Posted on Aug 15, 2024 at 6:01 AM


By Jay Stone

NOTE: This article does not constitute legal advice. For guidance on complying with the Corporate Transparency Act, consult with an attorney or your accountant.

The Corporate Transparency Act (CTA) of 2021 requires businesses to file a Benefical Ownership Interest Report (BOIR) detailing who owns the business and who holds major decision-making authority over it.

The U.S. Department of the Treasury Financial Crimes Enforcement Network (FinCEN) is implementing the law that went into effect Jan. 1, 2024.  Businesses in existence at that time must file their BOIR by Dec. 31.

Businesses formed during 2024 have 90 calendar days after their formation to file a BOIR. Companies formed after Jan. 1, 2025, must file the report within 30 days of being formed.

“They want to know who owns all of these small businesses across the country,” said National Ag Law Center Senior Staff Attorney Rusty Rumley, who spoke at the Georgia Farm Bureau Commodity Conference Aug. 8. “The stated purpose is to look for tax evasion and money laundering.”

The potential penalties for failing to file the report are $500 for each day not in compliance, with a maximum of $10,000, and up to two years in prison.

The law requires any business that is incorporated – limited liability companies (LLCs), limited liability partnerships (LLPs), limited partnerships (LPs) and other businesses formed through a state office in which a business is incorporated, such as the Georgia Secretary of State – to file a BOIR with FinCEN.

The BOIR includes identifying information about the business and personal identifying details of all “beneficial owners.” Beneficial owners are individuals who own or control at least 25% of the reporting company, or anyone who exercises substantial control over the reporting company, like a president, CEO, CFO or general counsel.

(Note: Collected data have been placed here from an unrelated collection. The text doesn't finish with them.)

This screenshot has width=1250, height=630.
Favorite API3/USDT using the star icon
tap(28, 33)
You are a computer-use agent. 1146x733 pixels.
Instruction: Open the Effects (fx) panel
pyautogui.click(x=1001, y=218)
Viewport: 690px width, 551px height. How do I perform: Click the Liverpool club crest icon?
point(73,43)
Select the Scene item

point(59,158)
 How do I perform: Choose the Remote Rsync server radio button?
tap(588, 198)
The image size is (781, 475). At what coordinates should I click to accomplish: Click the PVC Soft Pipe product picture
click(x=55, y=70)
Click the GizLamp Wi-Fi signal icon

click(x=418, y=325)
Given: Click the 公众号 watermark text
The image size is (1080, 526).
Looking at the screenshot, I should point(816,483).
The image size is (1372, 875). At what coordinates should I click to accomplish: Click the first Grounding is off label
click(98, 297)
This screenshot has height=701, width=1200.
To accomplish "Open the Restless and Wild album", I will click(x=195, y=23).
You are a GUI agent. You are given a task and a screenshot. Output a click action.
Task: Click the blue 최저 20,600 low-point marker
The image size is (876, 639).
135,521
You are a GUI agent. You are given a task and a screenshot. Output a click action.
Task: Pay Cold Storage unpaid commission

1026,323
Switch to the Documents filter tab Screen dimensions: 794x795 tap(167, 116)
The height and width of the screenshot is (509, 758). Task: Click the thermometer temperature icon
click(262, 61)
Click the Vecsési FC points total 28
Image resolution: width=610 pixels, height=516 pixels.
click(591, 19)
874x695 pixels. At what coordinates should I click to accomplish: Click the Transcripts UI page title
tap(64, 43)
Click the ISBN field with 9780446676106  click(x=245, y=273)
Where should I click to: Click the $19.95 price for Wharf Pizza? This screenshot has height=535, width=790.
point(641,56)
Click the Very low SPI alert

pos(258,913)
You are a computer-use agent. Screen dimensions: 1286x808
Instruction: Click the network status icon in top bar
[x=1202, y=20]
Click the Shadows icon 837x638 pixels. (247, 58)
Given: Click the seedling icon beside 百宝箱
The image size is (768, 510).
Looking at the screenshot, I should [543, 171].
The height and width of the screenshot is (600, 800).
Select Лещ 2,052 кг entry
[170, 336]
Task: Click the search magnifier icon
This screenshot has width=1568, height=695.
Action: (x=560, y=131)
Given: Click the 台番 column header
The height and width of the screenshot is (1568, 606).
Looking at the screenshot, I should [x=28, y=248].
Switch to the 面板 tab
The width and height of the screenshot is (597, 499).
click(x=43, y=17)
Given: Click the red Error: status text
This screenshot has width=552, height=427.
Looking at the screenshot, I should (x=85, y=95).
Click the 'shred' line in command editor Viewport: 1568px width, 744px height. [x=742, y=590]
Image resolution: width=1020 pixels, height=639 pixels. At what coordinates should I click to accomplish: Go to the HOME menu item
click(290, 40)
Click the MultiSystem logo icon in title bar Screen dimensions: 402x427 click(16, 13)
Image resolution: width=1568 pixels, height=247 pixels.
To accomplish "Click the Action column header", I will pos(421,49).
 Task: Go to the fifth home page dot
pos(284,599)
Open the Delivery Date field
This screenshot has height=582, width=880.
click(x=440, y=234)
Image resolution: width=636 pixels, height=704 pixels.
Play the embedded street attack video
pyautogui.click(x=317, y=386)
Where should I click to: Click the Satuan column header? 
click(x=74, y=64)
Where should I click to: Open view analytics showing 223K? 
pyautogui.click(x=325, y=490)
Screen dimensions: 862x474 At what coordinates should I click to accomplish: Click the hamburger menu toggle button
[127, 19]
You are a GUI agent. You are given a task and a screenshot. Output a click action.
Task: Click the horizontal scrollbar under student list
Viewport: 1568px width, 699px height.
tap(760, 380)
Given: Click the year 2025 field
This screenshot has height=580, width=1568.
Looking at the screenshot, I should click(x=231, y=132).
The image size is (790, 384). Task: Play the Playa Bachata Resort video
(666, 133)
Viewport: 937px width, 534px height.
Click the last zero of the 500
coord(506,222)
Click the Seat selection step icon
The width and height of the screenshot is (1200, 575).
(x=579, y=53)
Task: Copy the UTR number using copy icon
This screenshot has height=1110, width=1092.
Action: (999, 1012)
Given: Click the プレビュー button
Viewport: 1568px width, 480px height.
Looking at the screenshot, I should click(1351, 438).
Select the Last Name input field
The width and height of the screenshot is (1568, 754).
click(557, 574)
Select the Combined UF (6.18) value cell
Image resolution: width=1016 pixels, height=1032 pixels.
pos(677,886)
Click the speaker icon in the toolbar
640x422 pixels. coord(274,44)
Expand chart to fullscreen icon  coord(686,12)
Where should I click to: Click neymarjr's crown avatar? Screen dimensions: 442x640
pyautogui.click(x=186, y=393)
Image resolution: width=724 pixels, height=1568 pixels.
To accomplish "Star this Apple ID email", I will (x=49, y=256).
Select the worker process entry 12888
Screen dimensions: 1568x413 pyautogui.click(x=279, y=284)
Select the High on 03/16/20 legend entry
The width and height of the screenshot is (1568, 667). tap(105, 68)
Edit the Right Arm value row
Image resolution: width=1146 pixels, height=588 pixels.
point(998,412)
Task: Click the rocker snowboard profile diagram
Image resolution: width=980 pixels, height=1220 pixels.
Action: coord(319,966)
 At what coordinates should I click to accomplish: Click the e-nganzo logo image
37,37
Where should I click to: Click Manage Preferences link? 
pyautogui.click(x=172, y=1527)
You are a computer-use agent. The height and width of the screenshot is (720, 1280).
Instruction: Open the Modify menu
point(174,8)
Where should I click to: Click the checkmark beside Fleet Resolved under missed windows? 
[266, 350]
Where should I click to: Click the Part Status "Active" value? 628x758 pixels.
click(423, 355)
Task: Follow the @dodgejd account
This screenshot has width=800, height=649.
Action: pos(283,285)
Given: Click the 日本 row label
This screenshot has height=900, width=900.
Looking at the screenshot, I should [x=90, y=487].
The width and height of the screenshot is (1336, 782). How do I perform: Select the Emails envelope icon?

“Any farm that has an LLC, which quite a few of them do, or an S-corporation, you're going to have to register your business with the federal Department of Treasury,” Rumley said.

Businesses already under extensive regulatory requirements that qualify as a “large operating company” are exempt from having to file a BOIR, but many farms or ag businesses may not qualify.

FinCEN defines a “large operating company” as one that meets all of the following criteria: has more than 20 full time employees in the U.S.; physically operates in the U.S.; filed a federal income tax return or information return in the U. S. for the previous year; reported $5 million in gross receipts or sales on IRS Form 1120, consolidated IRS Form 1120, IRS Form 1120-S, IRS Form 1065, or other applicable IRS form; and the entity’s amount of gross receipts or sales remains greater than $5 million if its gross receipts or sales from sources outside the U.S., as determined under federal income tax principle, are excluded.

An ag business would qualify for an exemption if it is a subsidiary of an exempt large operating company.

According to the Center for Agricultural Law & Taxation at Iowa State University, the BOIR requires the business’ name, complete address and a Taxpayer Identification Number. It also requires beneficial owners’ full legal names, birth dates, current residential addresses and an i.d. number from a current driver’s license, passport or other approved document.

Rumley said that if a company or a beneficial owner changes its name or address or other required information, or the beneficial ownership changes, the new information must be reported.

“If the information on your driver's license changes or the ownership percentages at your company change so that somebody gets more than 25%, you've got to amend that report,” Rumley said, offering some examples where this scenario might come up. “So, you move to a different house, and you get a new driver's license, you’ve got to update this. You get married and your last name changes. You get a new driver's license; you’ve got to change this. The older generation passes away, and now the kids or grandkids are stepping in, taking up the reins.”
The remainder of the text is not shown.